There are reasons for optimism. “The U.K. can actually meet net-zero commitments,” LaRose says. “There are multiple opportunities for the U.K. to reach those targets.” Households in Scotland get 85% of their electricity supply from renewables, more than half of that from wind. Solar farms are churning out power in southern England and Wales. And this year the government said it would be investing £20 billion ($25.7 billion) each in small modular reactors and carbon capture and sequestration, which many believe to be a necessary bridge to allow natural gas combustion to continue while drastically reducing CO2 emissions. Looking further ahead to when hydrogen fuel becomes more viable, the country set a target of having 5 GW of low-carbon hydrogen capacity in place by 2030 to help power the industrial sector.
Grid Lock
The biggest challenge, in fact, won’t be finding and building the right renewables. It will be the grid. To bring the wind-generated electrons from the far north coast of Britain and the solar power up from the south to the major load centers in the Midlands and London will require a complete overhaul of the existing grid. It will also mean siting projects like combined-cycle gas plants closer to London. “The transmission grid is key to the whole energy transition in Great Britain and almost everywhere else in the world,” LaRose says.
As a more variable energy picture takes shape, a digitized and better-orchestrated grid will be needed to manage it all. Moving electrons to the right places at the right times will require expansive new digital highways coordinated by solutions such as GE Digital’s GridOS. In addition, the island will need some 60 GW of battery energy storage systems.
What will all this cost? “More than a £50 billion [$64 billion] investment, twice as much as that of the past five years, is required in power generation and storage capacity alone this decade,” the study concludes. Which means it’s incumbent on the U.K. government to turn words into actions, and soon. Most urgently needed, O’Neill says, is market reform that is “technology agnostic,” meaning it provides incentives for equipment manufacturers to invest without fear that their technology will be left out in the end.
“In any net-zero trajectory, there’s a belief system that renewables need to increase by 300% between now and 2030. If none of the wind turbine manufacturers are making an acceptable return, where’s that 300% capacity growth coming from in the supply chain?
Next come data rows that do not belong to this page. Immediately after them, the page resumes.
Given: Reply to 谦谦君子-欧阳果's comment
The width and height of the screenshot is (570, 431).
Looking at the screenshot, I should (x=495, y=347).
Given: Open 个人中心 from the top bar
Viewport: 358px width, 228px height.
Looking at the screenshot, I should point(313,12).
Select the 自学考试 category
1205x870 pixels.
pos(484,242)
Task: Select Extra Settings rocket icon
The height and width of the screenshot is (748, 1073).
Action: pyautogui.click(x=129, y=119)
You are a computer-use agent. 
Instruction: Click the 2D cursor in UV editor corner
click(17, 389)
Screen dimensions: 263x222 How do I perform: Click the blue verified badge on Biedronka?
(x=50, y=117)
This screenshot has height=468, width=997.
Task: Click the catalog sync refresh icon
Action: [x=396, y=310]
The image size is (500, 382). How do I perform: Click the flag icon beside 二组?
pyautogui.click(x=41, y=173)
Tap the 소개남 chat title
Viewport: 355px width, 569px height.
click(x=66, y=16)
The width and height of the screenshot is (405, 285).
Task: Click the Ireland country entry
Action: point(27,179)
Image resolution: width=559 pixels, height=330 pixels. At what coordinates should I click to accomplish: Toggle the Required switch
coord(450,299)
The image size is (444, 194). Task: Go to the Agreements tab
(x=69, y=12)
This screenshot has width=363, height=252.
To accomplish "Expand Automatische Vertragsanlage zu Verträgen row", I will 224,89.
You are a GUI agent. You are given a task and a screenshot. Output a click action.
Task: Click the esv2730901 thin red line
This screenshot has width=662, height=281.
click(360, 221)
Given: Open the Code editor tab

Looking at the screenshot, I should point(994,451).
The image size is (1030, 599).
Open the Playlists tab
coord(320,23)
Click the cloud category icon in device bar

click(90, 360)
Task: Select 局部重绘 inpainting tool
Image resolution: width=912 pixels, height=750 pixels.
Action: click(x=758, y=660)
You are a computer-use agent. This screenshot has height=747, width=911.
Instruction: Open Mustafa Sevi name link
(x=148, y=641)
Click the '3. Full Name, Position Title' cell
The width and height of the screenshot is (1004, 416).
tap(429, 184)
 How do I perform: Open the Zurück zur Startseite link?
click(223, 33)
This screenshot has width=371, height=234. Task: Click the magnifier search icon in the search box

We [GE Vernova] have the solutions and we’re making the investments, but we’re making a bet, because the market design — the economic stimulus — isn’t there.”
It’s a dilemma faced all over the world. But Britain’s legally binding commitment may put it in the best position to get over the net zero line on schedule and provide a model for other countries. “It’s not that the U.K. is behind,” O’Neill says. “I actually think they’re at the vanguard, which I celebrate and encourage. But we can’t continue this effervescent narrative. We have to get to meaningful, targeted action.”